Сергей Михалыч достал большую пластиковую бутыль с жидкостью вишневого цвета.
— В пластике, конечно, не хранят, она в стеклянных емкостях у нас, но для короткой перевозки не страшно, вкуса не портит.
Данила раздал стаканы. Все взяли, никто не отказался, только Арина предупредила:
— Мне чуть-чуть.
Сергей Михалыч разлил, дотянувшись до каждого. Трасса федерального значения, по которой они ехали, была довольно ровной, поэтому обошлось без неприятностей, никто не пролил, хотя Данила успел помечтать, что Арина немного плеснет себе на джинсы, огорчится, а Данила тут же достанет из своего запасливого рюкзака салфетки — и влажные, и обычные, и поможет Арине сначала потереть пятна влажными салфетками, а потом высушить обычными. Но нет, Арина не пролила ни капли, да и налил ей Сергей Михалыч, как она и просила, чуть-чуть. Правда, все равно вышло полстакана, потому что понятия о чуть-чуть у Арины и Сергея Михалыча были разные: она-то думала, что это на донышке, а для Сергея Михалыча меньше половины вообще не считалось, и смотреть не на что, и пить нечего.
Галатин совсем не знаток в напитках, но ему показалось, что багряная с пеной жидкость отдает тем запахом, который бывает у крепко пьющих людей не сразу после выпивки, а с похмелья. Откуда Галатину известен этот запах, спросите вы. А кому в России он неизвестен, отвечу я. Кто ни разу не встречался с похмельными людьми? Нет таких.
Но вкус наливки, которую пригубил Галатин, оказался вполне приятен — чуть терпкий, с вишневой явственной интонацией, немного корицы и чего-то еще, возможно, смородинового листа.

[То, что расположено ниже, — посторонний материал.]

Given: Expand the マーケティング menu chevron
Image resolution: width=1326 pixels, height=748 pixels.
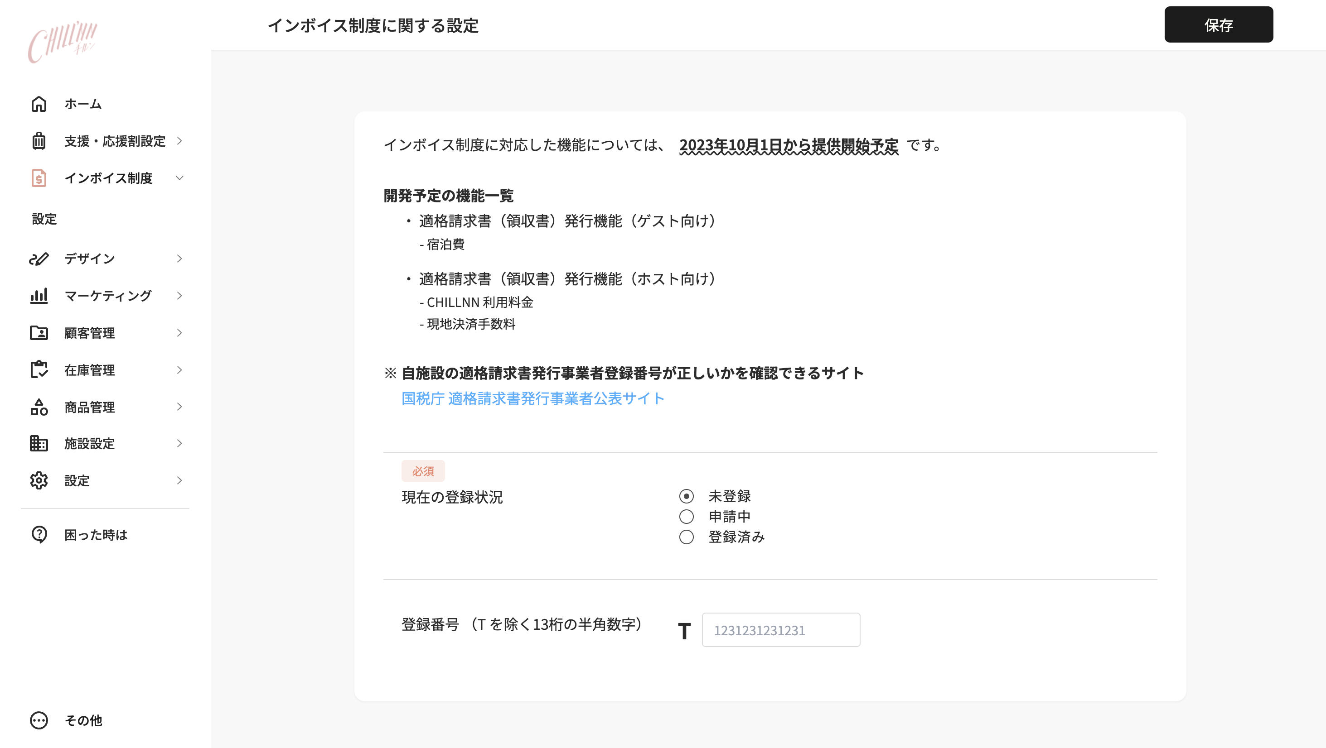Looking at the screenshot, I should tap(179, 296).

Отец и мама любили чай, настоянный на смородиновом листе, Галатин помнит этот вкус с детства.
— Василий Русланович, не торопитесь! — мягко упрекнул его Гусаров. — Не на поминках же мы, чтобы молча пить!
Надо же, имя-отчество запомнил, подумал Галатин.
Как тут же выяснилось, Гусаров запомнил всех.
— Извините за инициативу, — поднял стакан художник, — но предложу тост. Дополнения и уточнения приветствуются. Тост такой: с наступающим вас Новым годом, Сергей Михалыч, Светлана Павловна, Римма Сергеевна, Арина, Василий Русланович и Данила! Я не скажу ничего оригинального, а только пожелаю, чтобы он был лучше этого года или хотя бы не хуже, учитывая, что все мы с вами остались живы и относительно здоровы! Кто-то что-то добавит?
Никто не захотел добавить.
— Сказано исчерпывающе! — одобрил Сергей Михалыч. — Выпьем!
И все выпили.
Наливка, какой бы она ни была разной на вкус для всех уже потому, что каждый имел свои предпочтения и пристрастия, обладала одинаковым действием: все ощутили приятную теплоту, обволакивающую тело и проникшую в голову, где сразу же стало хорошо и уютно, как в своем родном доме. Вас удивит это сравнение, в чьем же еще доме, если голова — своя? Но в том-то и дело, что мы большую часть жизни проводим у собственного мозга как в гостях. Мы чувствуем себя чужими своим мыслям. Мы оглядываемся, ничего вокруг не узнавая. И очень часто, обидевшись на свой мозг, покидаем его и бродим где-то рядом, за дверью, прислушиваясь к чужому то ли празднику, то ли скандалу.
— Вдогонку? — предложил Сергей Михалыч. — У меня тоже тост есть.
— Все мы твои тосты знаем, а людям и так уже хорошо, — сказала Светлана Павловна.